What parents need to know
Parents Need to Know
Parents need to know that this is an engaging massively multiplayer online game (MMOG) for kids set in a fantasy world involving wizards. Kids will duel using magic spells that have some crude humor including the release of farts. Wizard 101 is COPA compliant and there are several ways to pay for this game. The download of the game is free and there are free areas for children to try out the game, including the ability to play all the minigames. Family plan subscriptions are $6.95 (per account) a month and general subscriptions $9.95. A micropayment plan beginning at $1.00 is also available to obtain permanent access to particular streets or areas within the game. Game gift cards are also available at various retail outlets. This allows parents to structure a reward system for their kids and many families do play this game together.
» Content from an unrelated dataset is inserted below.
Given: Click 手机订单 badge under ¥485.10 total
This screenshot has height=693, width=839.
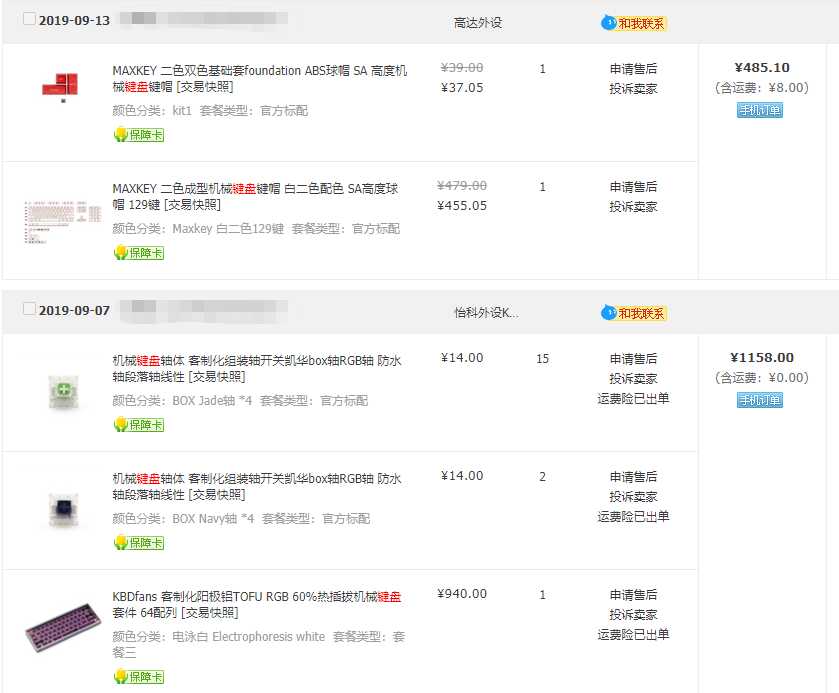Looking at the screenshot, I should (x=760, y=110).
However, it is also a game that ropes kids in for free, and then dangles additional compelling content in front of them to encourage them to become consumers.
What kids can learn
Language & Reading
- following directions
- board games
Thinking & Reasoning
- making new creations
- identifying strengths and weaknesses
- achieving goals
- meeting challenges together
Engagement, Approach, Support
This beautiful, colorful animated world will appeal to children who enjoy magical stories. The game is constantly changing because it provides regular and free updates, giving players more things to do.
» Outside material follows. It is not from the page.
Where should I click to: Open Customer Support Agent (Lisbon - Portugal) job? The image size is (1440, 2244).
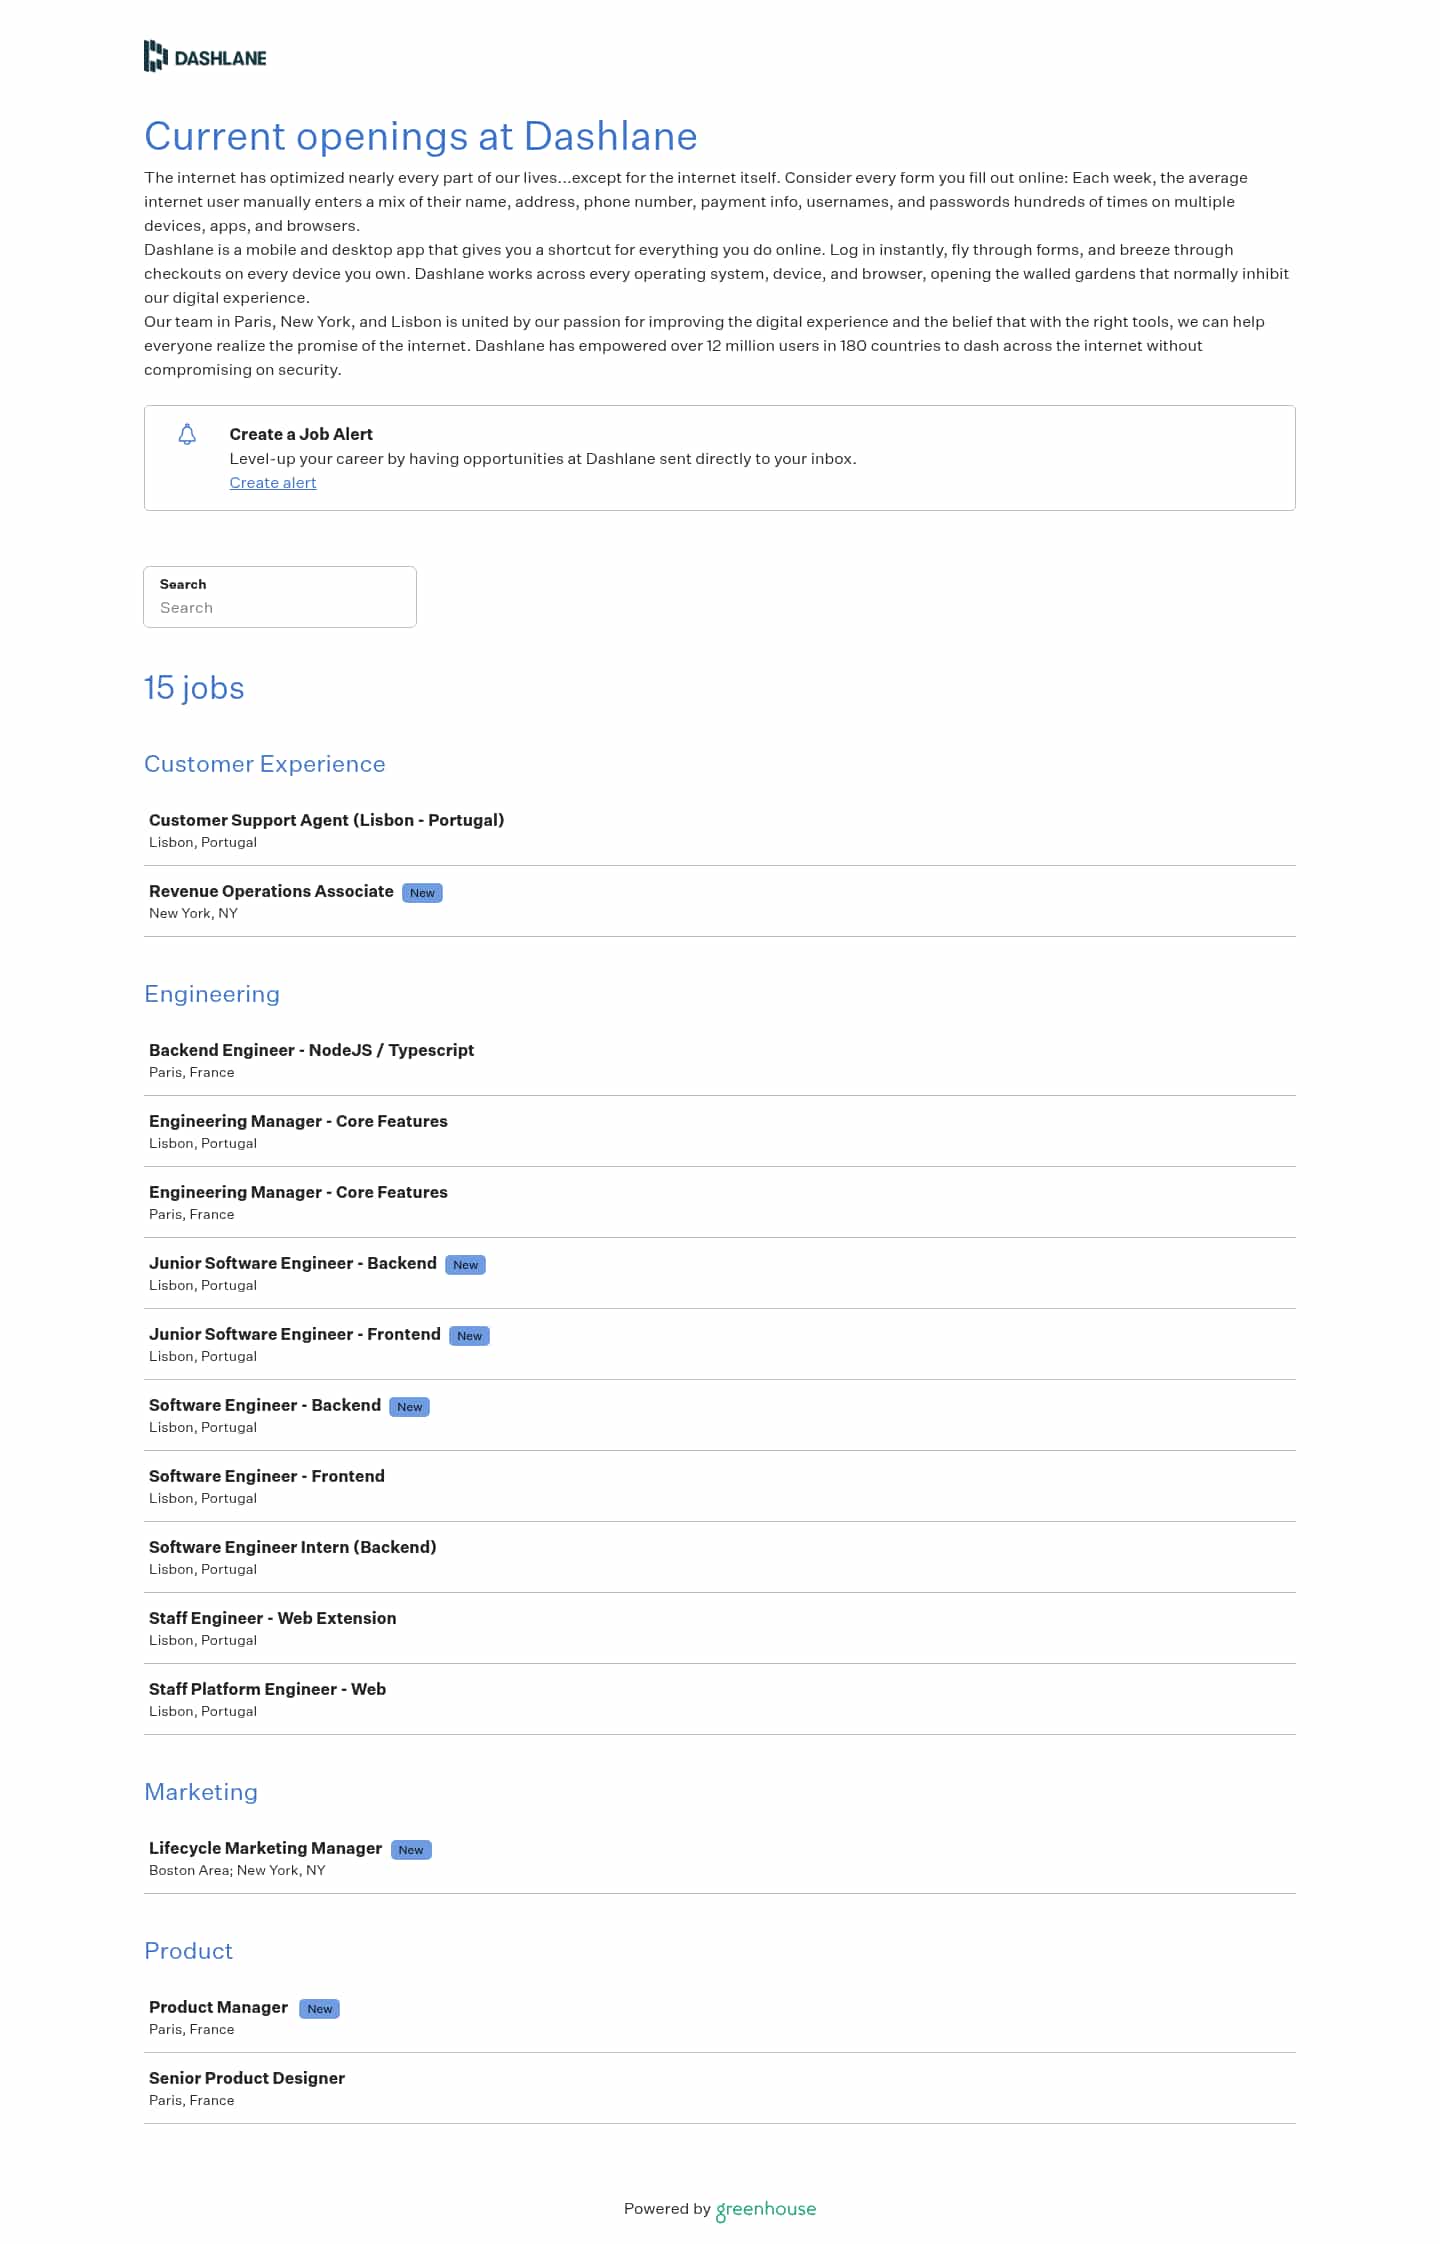pos(326,820)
Kids can learn thinking and reasoning skills as well as teamwork. There are also mini-games that involve pattern matching, memory, and decision-making. Kids will learn by experimenting with strategies and practice.
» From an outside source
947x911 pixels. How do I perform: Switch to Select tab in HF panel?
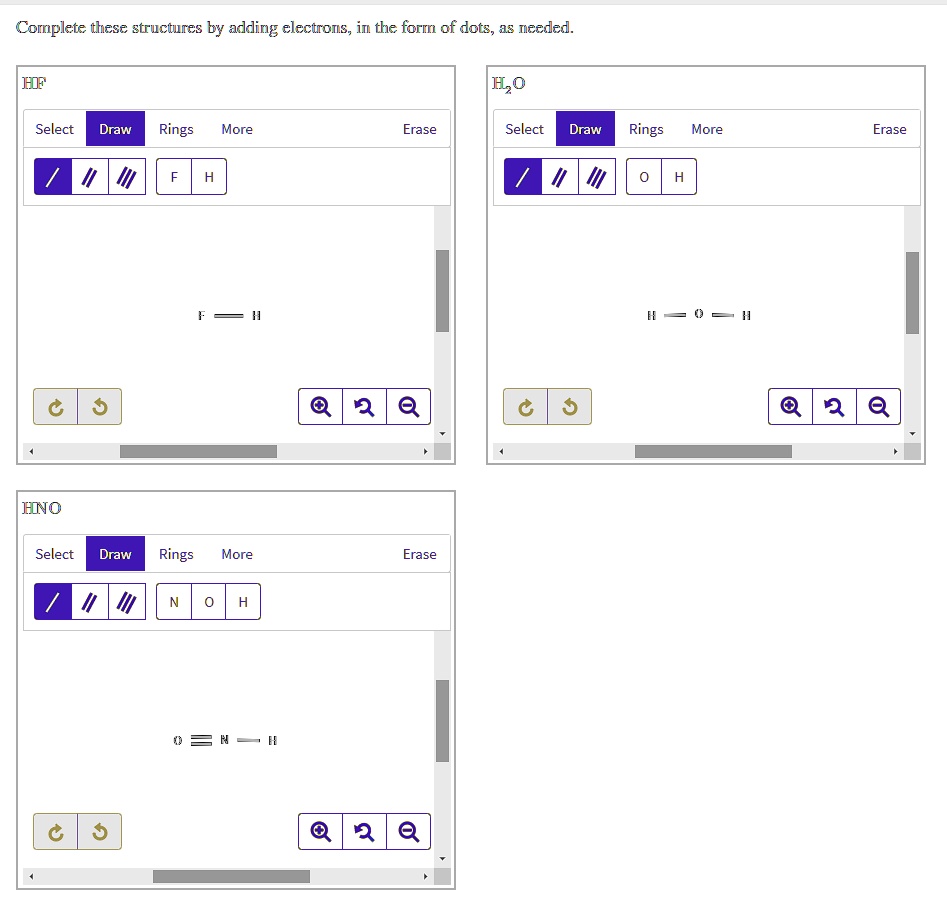[54, 129]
The in-game teachers are helpful when assigning quests and other players can be a good resource. High scores attained in these games are displayed at the end of each game.
What's it about?
WIZARD 101 is a massively multiplayer online game where children take on the role of wizards while playing this game over the internet. Children begin by creating a character, selecting gender, hair, face, skin color, and the color of their clothing. Names are selected through a combination of first names and a two part last name. Children can take a fun quiz to determine the school of magic they are most suited for, or make the selection themselves. Then its off to Ravenswood Academy, to enroll in the various schools of magic. As young wizards, you will run errands and go on quests to earn skills and to obtain new spells, equipment, and gold to purchase more items. As a wizard, kids can use various magic spells to defeat enemies. These spells are represented in game by Trading Card Game style cards showing a graphic of the spell and icons representing the different schools of magic. Most spells will bring up some form of cartoon animal representation, such as a Fire Cat, Lightning Snake, Unicorn, etc. that actually blasts the enemy with magic clouds or sparkles. Combat is carried out by duel and each participant goes in turn. Little Wizards can also team up against enemies or jump in and assist each other. Defeated Wizards are sent back to the school and can go to the faire and play minigames to replenish their depleted health and mana (magical power). High scores attained in these games are displayed at the end of each game.
Is it any good?
This game will appeal to children who enjoy Edward Eager or JK Rowling's magical stories. Apart from combat, little Wizards can earn enough gold in-game by playing minigames and dueling to buy new clothing, accessories, Treasure cards, as well as Houses and housing items to place in their house. As with any MMOG (Massively Multiplayer Online Game), Wizard 101 is constantly changing because it provides regular and free updates to the game giving players more things to do. This is a fun game for parents to explore with their kids. They can even team up with their children in duels.
Families can talk about...
Families can talk about how this online world encourages you to spend money. For talking points, parents might want to check out Money Lessons in Online Worlds Tips.
Do you like playing as a fantasy avatar with others who are really other people?
Do you find yourself playing this game longer than you think you should? How might families set time limits?
Does this game remind you of Harry Potter's world?